Sorry, no clean solution till we implement multipart provider  :-(

--Eli

-----Original Message-----
From: Jain, Shashank Mohan
Sent: Wednesday, July 22, 2009 6:58 PM
To: [email protected]
Subject: RE: Streaming support for file upload

The reason of choosing multi part is that along with the document we need
to send an xml contract which is the meta data for the job..
That's the reason it's a multi part
Regards
Shashank

-----Original Message-----
From: Baram, Eliezer
Sent: Wednesday, July 22, 2009 9:20 PM
To: [email protected]
Subject: RE: Streaming support for file upload

If this is the case, why did you select multipart to be the content-type of
the request?
You can just use the content-type of the file part as the content-type of
the request. The recourse method that implements the HTTP POST method
should get InputStream as an input parameter and just write it's content to
a file/database/whatever.
That way you will have no buffering of the request and no out of memory
issues.

Regards,
Eli

-----Original Message-----
From: Jain, Shashank Mohan
Sent: Wednesday, July 22, 2009 6:33 PM
To: [email protected]
Subject: RE: Streaming support for file upload

Hi Eli,
We are using a java client for doing file upload and right now its only one
big file we need to support Regards Shashank

-----Original Message-----
From: Baram, Eliezer
Sent: Wednesday, July 22, 2009 8:31 PM
To: [email protected]
Subject: RE: Streaming support for file upload

Hi Shashank
Wink does not have multipart providers so I guess it's "if atall".

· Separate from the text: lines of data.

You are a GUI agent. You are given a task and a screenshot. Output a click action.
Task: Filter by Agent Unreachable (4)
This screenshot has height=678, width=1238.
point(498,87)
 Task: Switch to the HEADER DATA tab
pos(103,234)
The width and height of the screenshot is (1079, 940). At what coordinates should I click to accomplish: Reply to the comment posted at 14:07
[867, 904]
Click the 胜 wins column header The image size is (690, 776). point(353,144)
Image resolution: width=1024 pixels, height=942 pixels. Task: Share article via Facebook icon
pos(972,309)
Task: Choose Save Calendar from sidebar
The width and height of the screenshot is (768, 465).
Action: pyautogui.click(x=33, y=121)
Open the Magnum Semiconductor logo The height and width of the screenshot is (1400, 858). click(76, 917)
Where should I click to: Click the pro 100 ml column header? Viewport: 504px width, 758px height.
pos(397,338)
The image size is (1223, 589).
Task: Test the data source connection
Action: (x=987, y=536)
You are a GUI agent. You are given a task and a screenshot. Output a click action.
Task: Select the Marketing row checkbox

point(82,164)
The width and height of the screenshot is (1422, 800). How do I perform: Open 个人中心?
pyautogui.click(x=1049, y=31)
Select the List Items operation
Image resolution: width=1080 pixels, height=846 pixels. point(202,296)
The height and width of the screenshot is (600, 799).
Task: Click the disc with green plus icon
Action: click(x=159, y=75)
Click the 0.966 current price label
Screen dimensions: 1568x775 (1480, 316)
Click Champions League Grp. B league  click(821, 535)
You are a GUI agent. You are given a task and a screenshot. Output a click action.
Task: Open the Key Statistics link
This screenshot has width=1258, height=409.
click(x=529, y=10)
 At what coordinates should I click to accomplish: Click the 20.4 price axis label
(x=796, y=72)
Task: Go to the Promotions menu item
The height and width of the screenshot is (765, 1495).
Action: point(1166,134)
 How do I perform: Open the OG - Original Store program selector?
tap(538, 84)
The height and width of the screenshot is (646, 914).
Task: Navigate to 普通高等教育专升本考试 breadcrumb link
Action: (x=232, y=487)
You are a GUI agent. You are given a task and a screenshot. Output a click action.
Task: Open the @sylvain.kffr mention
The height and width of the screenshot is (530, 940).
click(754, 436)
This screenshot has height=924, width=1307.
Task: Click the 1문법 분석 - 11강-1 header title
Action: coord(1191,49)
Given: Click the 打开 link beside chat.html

Regarding your use case I have 2 question:
1) are you allow to upload more then one file in a single request?
2) are you using a browser as client?

Thanks,
Eli



-----Original Message-----
From: Jain, Shashank Mohan
Sent: Tuesday, July 21, 2009 6:42 PM
To: [email protected]
Subject: RE: Streaming support for file upload

Thanks Eli,
I will add this as a wish in Jira.
The use case is to upload say 1 gb of document in a single request. What I
observed in Jboss RestEasy is that their MultiPart Provider was buffering
the data and thereby causing the heap to run out of memmory.
I am curious as to hos this is handled in Wink if atall..
Regards
Shashank

-----Original Message-----
From: Baram, Eliezer
Sent: Tuesday, July 21, 2009 8:53 PM
To: [email protected]
Subject: RE: Streaming support for file upload

Hi Shashank
Wink does not have multipart providers yet, worth adding a wish in Jira.
I guess your use case is uploading several files in a single request, and
you are using the TempFileStorageProvider of mime4j. Since if you upload a
single document in a request there isn't a need to buffer the data.
Regards,
Eli


-----Original Message-----
From: Jain, Shashank Mohan
Sent: Tuesday, July 21, 2009 5:38 PM
To: [email protected]
Subject: RE: Streaming support for file upload

Jboss rest easy support streaming for multipart using mime4j. SO when we
send huge documents its not buffered but written to a temporary file store.
Does Wink provide such implementation..
Regards
Shashank

-----Original Message-----
From: Snitkovsky, Martin
Sent: Sunday, July 19, 2009 11:51 AM
To: [email protected]
Subject: RE: Streaming support for file upload

Hi Shashank,
Streaming file upload can be implemented with JAX-RS InputStreamProvider.

Not sure how much you are familiar with JAX-RS, but what it means is that
you can define Resource method that accepts Http InputStream as method
input parameter.

What is your use-case for streaming file upload?

Regards,
--martin


-----Original Message-----
From: Jain, Shashank Mohan
Sent: Sunday, July 19, 2009 7:21 AM
To: [email protected]
Subject: Streaming support for file upload

Do we have plans to support this if not already there.